Women’s financial futures are potentially being put at risk following divorce, according to new research by Legal & General.
Women are likely to see their annual household income take a serious financial hit in the first year following their divorce, falling by an estimated 41 per cent, compared to 21 per cent for men. One in four women report struggling financially as a result (24 per cent), compared to 18 per cent of their male counterparts.
In addition to these immediate changes to income, there is a long-term impact to women’s financial wellbeing. While men and women tend to agree that the division of their finances at the point of divorce is fair and equitable (53 per cent of men and of 46 per cent of women), L&G’s research has found that many women may be signing over their rights to a pension as a key financial asset.
Almost half of divorcing couples (49 per cent) consider the value of their joint home when dividing assets, but only 12 per cent think about their pensions. Women are also significantly more likely to waive their rights to a partner’s pension as part of a separation (30 per cent of women vs. 17 per cent of men).
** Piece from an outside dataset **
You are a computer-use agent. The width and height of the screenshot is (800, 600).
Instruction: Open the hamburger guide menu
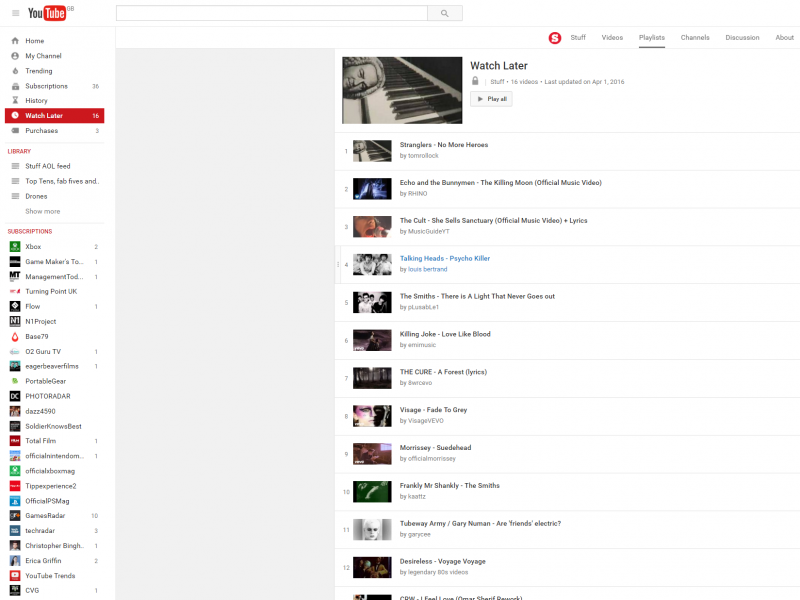coord(15,13)
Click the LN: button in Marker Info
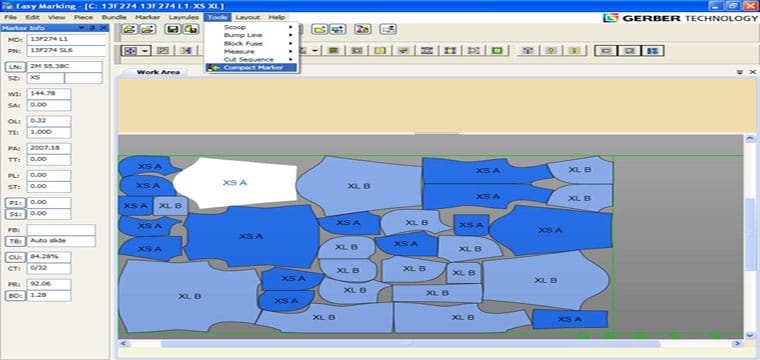 [x=14, y=67]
This can exacerbate the already significant gender pensions gap and potentially could leave divorcing women without the resources to fund their retirement. Women had saved an average of £23,000 in their pension at the point of divorce, compared with the £60,000 saved by their male spouses, demonstrating a significant disparity in potential retirement outcomes.
Despite this, only 7 per cent of those going through a divorce seek independent financial advice, suggesting the advice gap facing many in the UK creates particular challenges for those going through a breakup. After the experience, many women suggest they regretted their decision to not seek professional guidance, with 31 per cent saying they’d be more likely to turn to an adviser in future.
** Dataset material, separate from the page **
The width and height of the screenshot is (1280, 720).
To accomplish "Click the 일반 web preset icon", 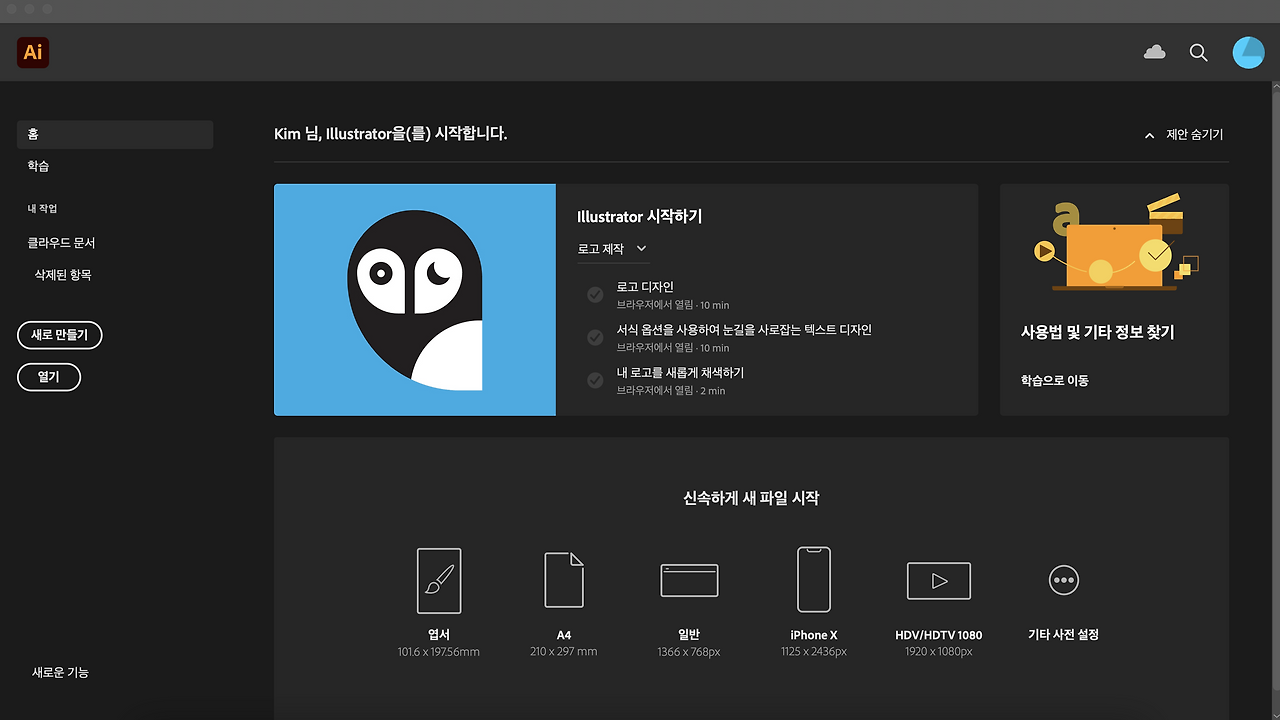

Legal & General head of defined contribution Rita Butler-Jones: “Disentangling finances when a marriage ends can be painful for all concerned. But just as we’ve seen with gender gaps in pay and pensions, there may be particular jeopardy if you’re a woman.
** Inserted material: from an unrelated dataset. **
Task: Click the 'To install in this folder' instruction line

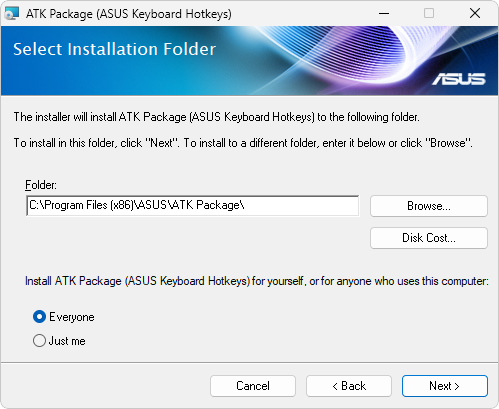Action: point(243,143)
“We know from our research into the gender pensions gap that women’s pension pots are generally half that of men’s at retirement. There are a number of reasons for this – from the gender pay gap to career breaks to taking on caring responsibilities for loved ones, women face a number of structural barriers when it comes to long-term, financial well-being.
“These findings tell us that divorce is a further key fault line in exacerbating the gender pensions gap. We would encourage anyone who is going through a divorce to consider the joint value of pensions as an important financial asset in any equitable split.”
L&G’s latest research continues to build on the company’s work to better understand pensions inequalities, including recent studies to analyse the ethnicity pensions and gender pensions gap.